No se trata de ti. Se trata del odio que tienen por sí mismos

Shannon L. Alder 

Indiscutiblemente, la forma en que trata a los demás es solo reflejo de la manera en que se relaciona consigo mismo. Cuánto se ama y se acepta, cuánto se odia y rechaza, o la amplia gama de grises que hay entre esos opuestos, determinará la calidad de su interacción con los demás, sus experiencias de vida y, por supuesto, su destino.

Asentada esta realidad, identifiquemos el rol más dañino que puede adoptar alguien en una relación, amorosa, de amigos, de trabajo o cualquier otro tipo: el perseguidor o acosador. Cualquiera de nosotros puede serlo, sistemática o temporalmente.

Debido a una profunda inseguridad, sentimientos de inferioridad e insuficiencia personal, miedo al abandono o al rechazo, mezclados con necesidad urgente de reconocimiento y amor, entre otros problemas emocionales, usted o la otra persona con quien se relaciona estrechamente puede estar queriendo forzar la obtención de lo que desea.

Para ello, presenta al menos dos de los siguientes comportamientos: grita, se molesta por cualquier cosa, está constantemente malhumorado(a), amenaza, acusa, descalifica, culpa, critica, humilla, señala solo los errores del otro y lo aisla de los demás, o bien acaricia y golpea (da pan y palo), siente que tiene más derecho y también la razón.

Este es el patrón del perseguidor o acosador en una relación. Puede ser una personalidad muy dominante e impositiva; en el otro extremo solapada y manipuladora, o una combinación de ambos rasgos.

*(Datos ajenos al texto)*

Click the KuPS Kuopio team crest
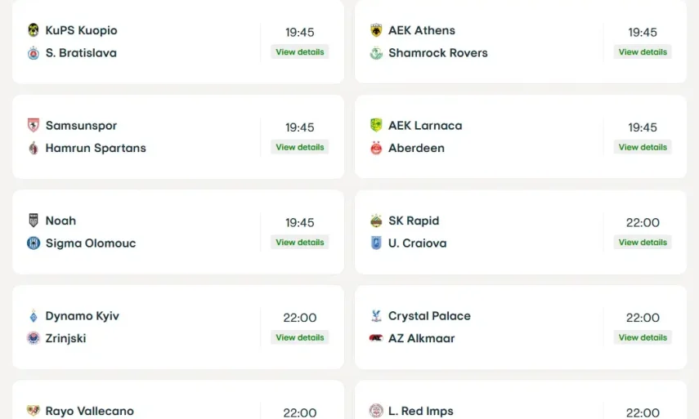The width and height of the screenshot is (699, 419). tap(34, 30)
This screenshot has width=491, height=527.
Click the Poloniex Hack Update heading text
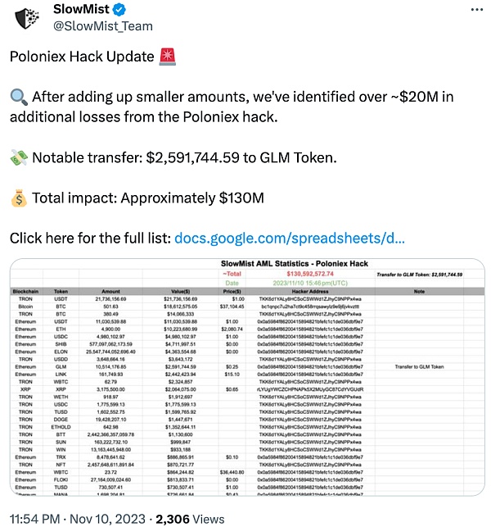pos(82,57)
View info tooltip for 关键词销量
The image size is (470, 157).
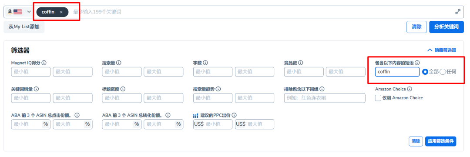37,89
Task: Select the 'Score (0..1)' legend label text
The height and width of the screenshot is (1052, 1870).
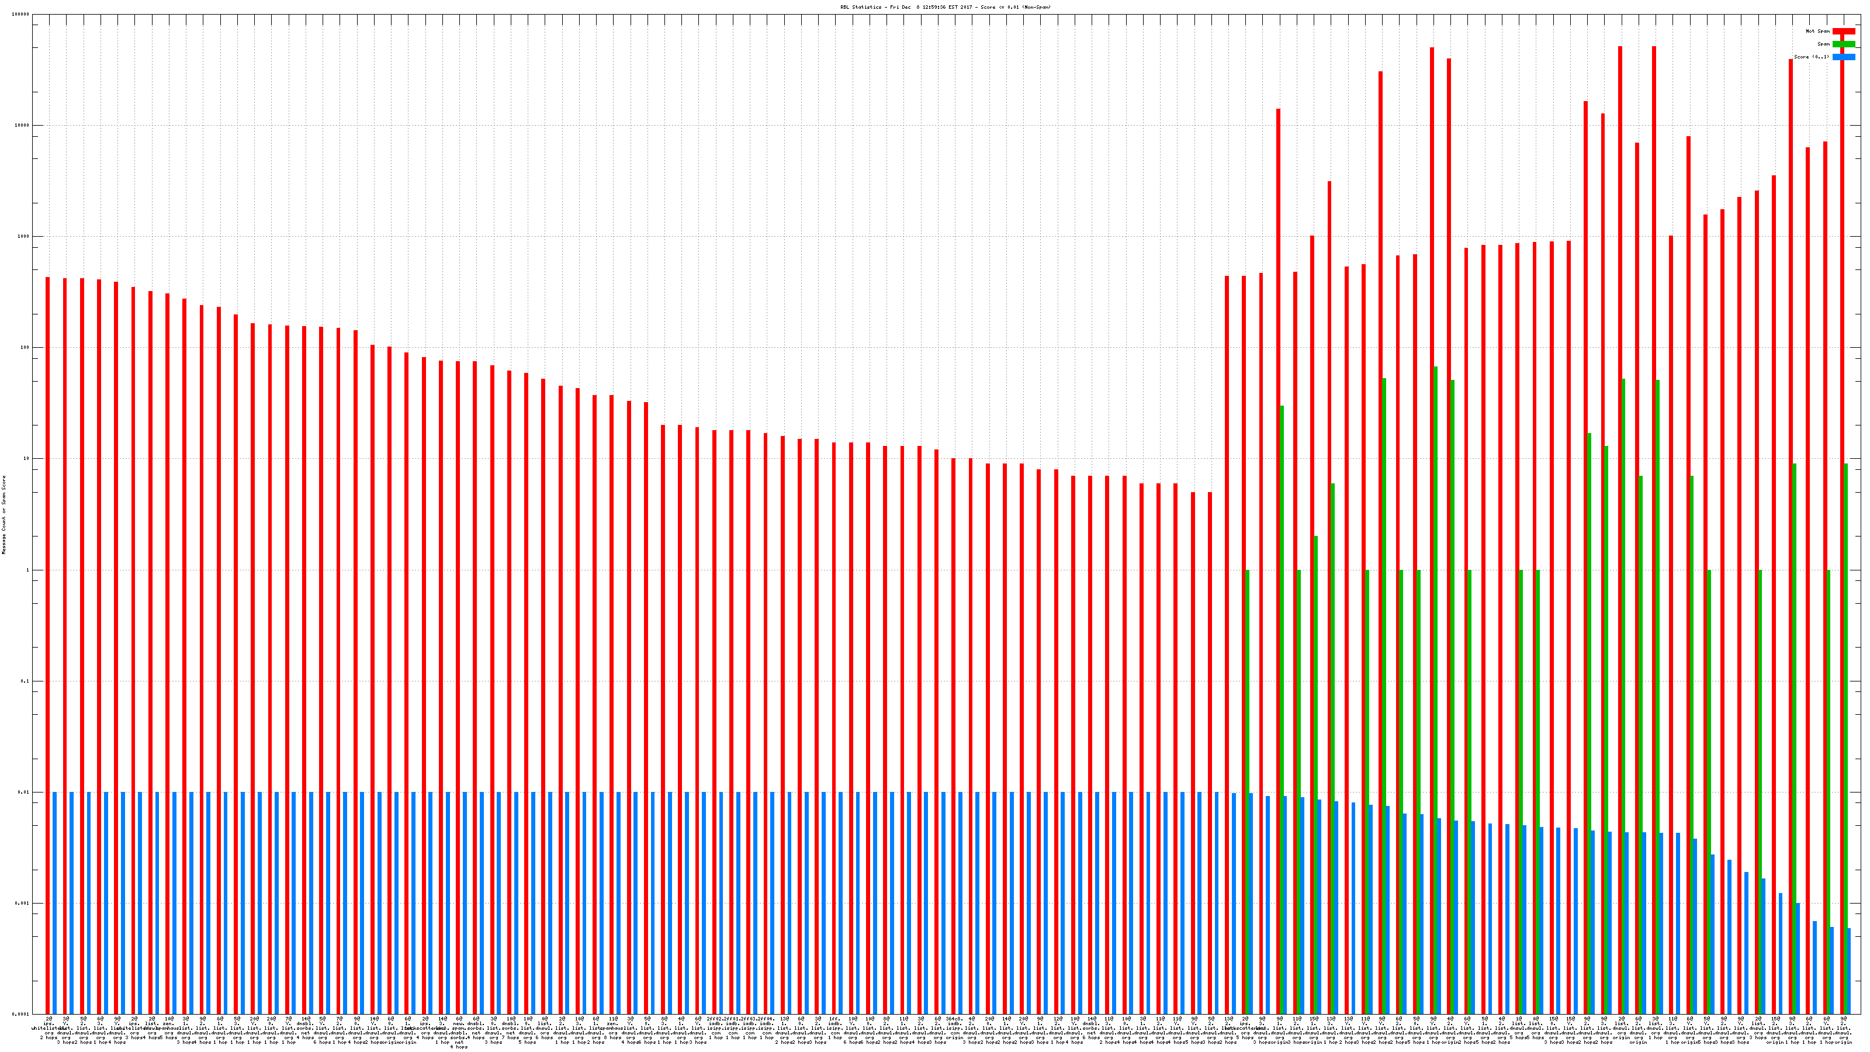Action: pyautogui.click(x=1811, y=57)

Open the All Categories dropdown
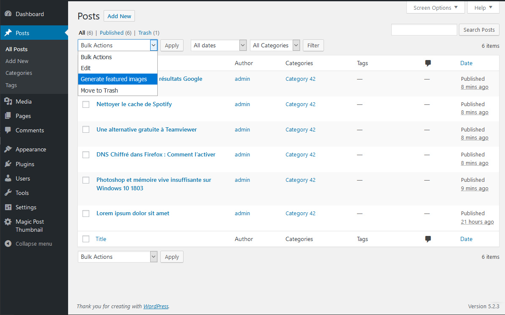pos(275,45)
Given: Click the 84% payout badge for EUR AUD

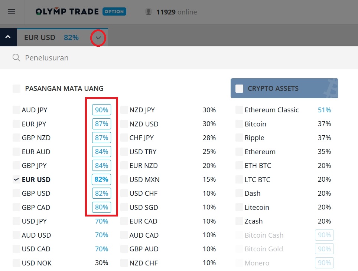Looking at the screenshot, I should tap(101, 152).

Puede ser que la persona haya adoptado este rol como una constante en sus relaciones, o que se vea impulsada a convertirse en perseguidor durante algún tiempo, ante la inseguridad que le provoca el otro o la otra, incluso como una reacción al maltrato cotidiano de su acosador, el resultado es el mismo: las relaciones son destructivas.

Pero para todo perseguidor siempre hay un perseguido, y el primero llega hasta donde el segundo lo soporta. En cualquier tipo de relación, los límites determinan si habrá o no respeto. Entrar a una relación sin expresarlos claramente es matarla de antemano, pues habrá enfrentamiento egótico y desgaste en el estira y afloja de las demandas mutuas.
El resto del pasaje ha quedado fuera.